翌日は月の時間に合わせるのはやめて、通常の太陽時刻にもどすことにした。月はまだ一応出ていたが、その光はもう無きも同然であり、それなら太陽の正中時刻に歩いたほうが、もしかしたら空がうっすら明るくなるかもしれないので、そっちを期待したほうが賢明に思われたからだ。そして前日までと同じようにひたすら星を見ながら歩いた。残念ながら太陽の正中時刻になっても、空には期待したような薄明りは広がらず、ほぼ真っ暗だった。世界は完全に一日中極夜の闇に閉ざされ、ただ星だけが瞬いていた。

 歩けど歩けど、結局この日も氷床行進に終わりが見られる気配はなかった。いい加減、今日は終わるだろうと思っていたのに終わらなかった。そしてその翌日も、さすがに今日こそは終わるだろうと思って出発したが、やはり氷床は終日真っ平らな状態がつづき、終わるどころか終わる兆候さえ見られなかった。

氷床にたどりついた頃は、月明かりで周囲を十分に見渡せたが…… ©角幡唯介

歩けども歩けども終わらない氷床

 これはどう考えてもおかしなことだった。もう12月23日だった。過去に私は氷床の同じルートを都合3回歩いていたが、いずれも3、4日で通過していた。たしかにそれは明るい時期の話で橇の荷物も軽かったので、今回はもう少し時間がかかると想像はしていたが、そうはいっても距離は50キロほどしかないので最悪5日歩けば十分に越えられる。それがまるまる6日間歩いても下る兆しさえないのだ。

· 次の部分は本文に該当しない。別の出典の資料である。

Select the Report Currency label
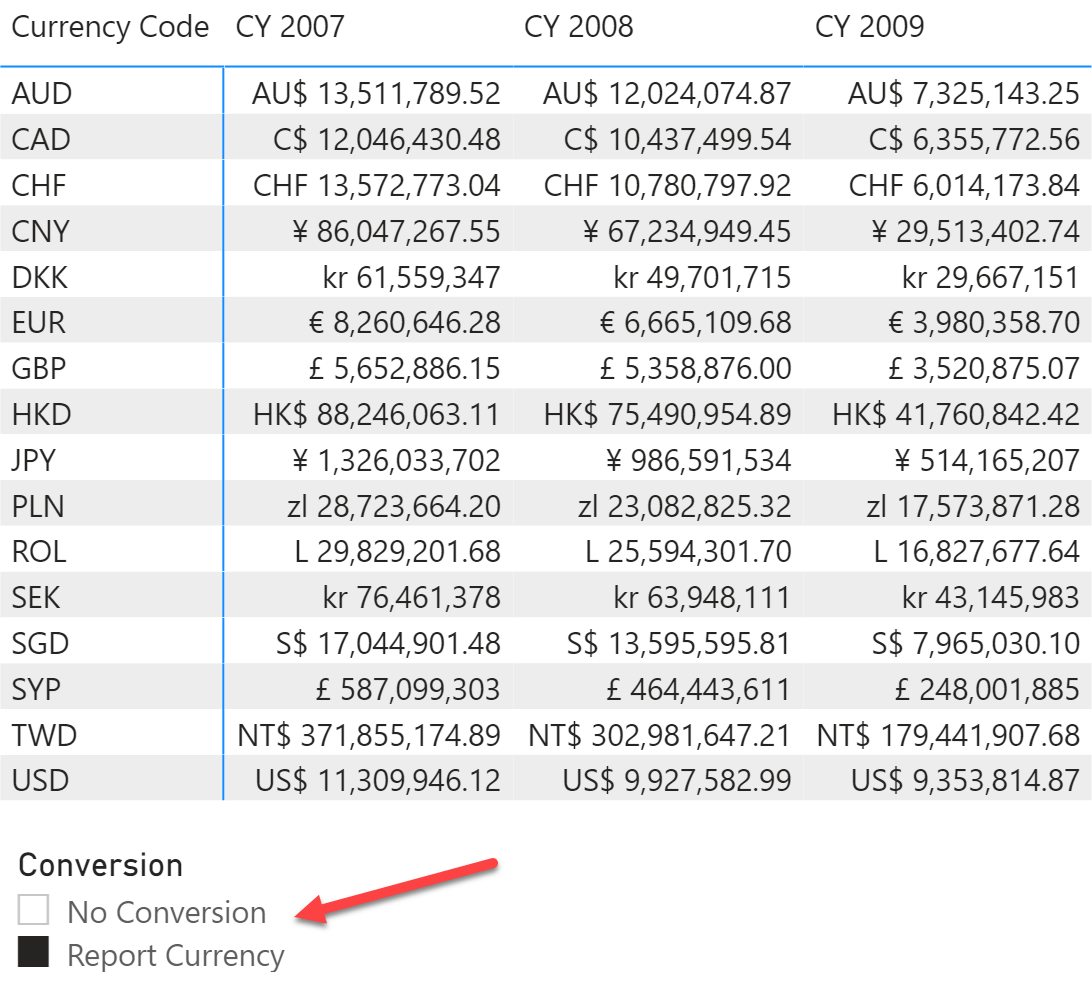This screenshot has width=1092, height=983. click(x=176, y=955)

 翌日も歩き続けた。歩きながら私は何度も背後を振りかえった。背後の雪面は若干下っているように見えるが、もしかしたら下っていないかもしれなかった。というより、ひょっとしたらまだ登りなのかもしれない。月も消えたし、暗くて氷床の傾斜は視覚ではよくわからなかった。ただ肉体的な感覚としてはそれほど橇を重たく感じないので、やはり若干の下り斜面だと思うのだが、しかし、それが正しければ、この感覚は12月20日からつづいていたので、少なくとも4日ほど下っていることになる。だが、そんなわけはなかった。4日も下ればさすがにもう氷床は終わっているはずである。